Succeeding in law school is often directly correlated to how hard you work. As a result, many law students and junior lawyers bring that approach—hard work above all—to their summer associate positions. And don’t get me wrong, the most important thing you can do to prove yourself in a summer job is to do great work (see “Avoid the Quantity Trap” from last week).
But—and its a big one—you can’t succeed in a summer position just by sitting in your office! You need to get out and experience the job and most importantly when given a chance to do something you have to raise your hand.
Raising your hand gets you into the, to quote Hamilton, “room where it happens.” And these are the rooms where you want to be professionally to gain experience. Then once you are there stay engaged, offer to help, and most of all learn from the experiences.
And I’ll take this one step further.
Raise your hand before you are even asked. Reach out to someone at the firm or organization you are working in and say "I am not sure if you are working on [X experience/case] right now but I wanted to let you know that if you do, I'd love to help out."
This simple move changed my own legal career. Many years ago I was assigned to a case that--if I am being honest--I wasn't particularly interested in. It gave me some good substantive experience and I worked with good people but it wasn't an area of law I found interesting and the team was so large it was hard to take ownership of the work.
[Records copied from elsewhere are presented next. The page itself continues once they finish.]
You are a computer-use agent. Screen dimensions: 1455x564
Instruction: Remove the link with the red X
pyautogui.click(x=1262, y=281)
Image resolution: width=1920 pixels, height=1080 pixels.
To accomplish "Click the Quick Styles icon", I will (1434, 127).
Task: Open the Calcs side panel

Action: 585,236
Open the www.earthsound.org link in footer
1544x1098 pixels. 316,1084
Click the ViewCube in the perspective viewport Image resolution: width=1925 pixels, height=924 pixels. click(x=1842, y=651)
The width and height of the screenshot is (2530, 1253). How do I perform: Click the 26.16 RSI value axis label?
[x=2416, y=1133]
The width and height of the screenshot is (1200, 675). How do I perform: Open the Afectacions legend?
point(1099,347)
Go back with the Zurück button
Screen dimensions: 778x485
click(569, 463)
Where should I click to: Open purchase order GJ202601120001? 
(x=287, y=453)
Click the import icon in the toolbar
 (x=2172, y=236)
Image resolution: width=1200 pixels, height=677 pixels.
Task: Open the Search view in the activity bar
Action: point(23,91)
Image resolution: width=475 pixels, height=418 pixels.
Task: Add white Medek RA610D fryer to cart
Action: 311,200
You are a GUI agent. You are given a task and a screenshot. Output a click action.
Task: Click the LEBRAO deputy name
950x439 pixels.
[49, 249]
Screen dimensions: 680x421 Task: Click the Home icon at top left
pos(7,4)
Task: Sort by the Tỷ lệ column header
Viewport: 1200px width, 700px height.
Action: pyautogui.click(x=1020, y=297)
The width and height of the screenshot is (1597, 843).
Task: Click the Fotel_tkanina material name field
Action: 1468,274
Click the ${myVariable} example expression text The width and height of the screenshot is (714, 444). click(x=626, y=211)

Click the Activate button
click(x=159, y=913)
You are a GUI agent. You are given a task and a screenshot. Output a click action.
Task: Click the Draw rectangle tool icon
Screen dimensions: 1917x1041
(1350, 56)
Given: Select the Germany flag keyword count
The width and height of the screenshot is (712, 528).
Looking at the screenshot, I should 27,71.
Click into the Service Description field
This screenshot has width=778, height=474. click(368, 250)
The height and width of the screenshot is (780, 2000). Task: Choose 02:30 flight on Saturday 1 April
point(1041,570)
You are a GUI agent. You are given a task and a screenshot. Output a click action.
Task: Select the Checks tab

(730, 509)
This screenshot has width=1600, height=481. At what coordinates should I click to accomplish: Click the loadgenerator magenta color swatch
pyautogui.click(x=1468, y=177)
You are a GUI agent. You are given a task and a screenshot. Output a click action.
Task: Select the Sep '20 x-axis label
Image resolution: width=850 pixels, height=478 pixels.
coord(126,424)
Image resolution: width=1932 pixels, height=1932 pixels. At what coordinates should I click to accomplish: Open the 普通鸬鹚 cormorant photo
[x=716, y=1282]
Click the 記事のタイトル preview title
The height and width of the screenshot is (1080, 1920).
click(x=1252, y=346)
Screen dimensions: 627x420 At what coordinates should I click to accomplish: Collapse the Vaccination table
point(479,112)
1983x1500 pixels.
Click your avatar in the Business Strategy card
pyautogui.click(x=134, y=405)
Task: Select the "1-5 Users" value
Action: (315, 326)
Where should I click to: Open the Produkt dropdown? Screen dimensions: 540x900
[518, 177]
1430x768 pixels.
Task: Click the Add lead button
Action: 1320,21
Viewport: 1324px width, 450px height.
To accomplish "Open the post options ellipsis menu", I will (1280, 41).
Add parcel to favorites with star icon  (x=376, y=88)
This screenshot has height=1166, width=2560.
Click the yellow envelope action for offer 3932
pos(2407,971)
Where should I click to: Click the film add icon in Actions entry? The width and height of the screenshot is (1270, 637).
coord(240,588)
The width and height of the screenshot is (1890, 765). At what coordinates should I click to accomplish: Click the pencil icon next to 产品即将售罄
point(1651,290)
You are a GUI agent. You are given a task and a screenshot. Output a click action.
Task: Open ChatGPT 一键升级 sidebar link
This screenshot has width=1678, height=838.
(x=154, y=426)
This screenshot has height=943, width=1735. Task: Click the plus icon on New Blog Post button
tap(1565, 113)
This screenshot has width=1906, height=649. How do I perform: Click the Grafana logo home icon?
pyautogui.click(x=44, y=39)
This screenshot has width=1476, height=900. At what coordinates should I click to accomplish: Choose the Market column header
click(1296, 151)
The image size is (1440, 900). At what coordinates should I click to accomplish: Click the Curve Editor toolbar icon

Then I got a call from the work coordinator asking if I could help on a small, one-off assignment with a partner I had never met. I had the bandwidth so I said yes. Maybe I didn't have much of a choice.
And it was the best thing that could have happened in that moment. The partner on that case was awesome and he asked me to communicate directly with the client--something I hadn't had a chance to do previously. That case took a grand total of 2.5 hours of my time.I drafted a short letter and the potential opposing partner wrote back agreeing to what we asked. That could have been the end of my work with that client and that partner. But something inside me said: "don't let this opportunity pass you by." A week later I wrote an e-mail to the partner I had done the one-off assignment for and said: "Great working with you and [Client]. Let me know if anything else comes up and I'd love to work together." I raised my hand.
He wrote back minutes later saying that actually the same client had just called him about a potential new case and he hadn't yet staffed it. Without my e-mail he probably never would have thought of me.
I was staffed on a case that day (and then others in the years that followed) that became my almost full-time job. From this partner and client, I learned a ton about litigation and got writing experiences which led me to get a chance teaching writing as an adjunct which is now my full-time job.
To be clear, this doesn't mean you should volunteer for everything. Quite the opposite. Be strategic. But at the same time really use the summer to explore—and the only way to fully explore is to volunteer to go on the journey.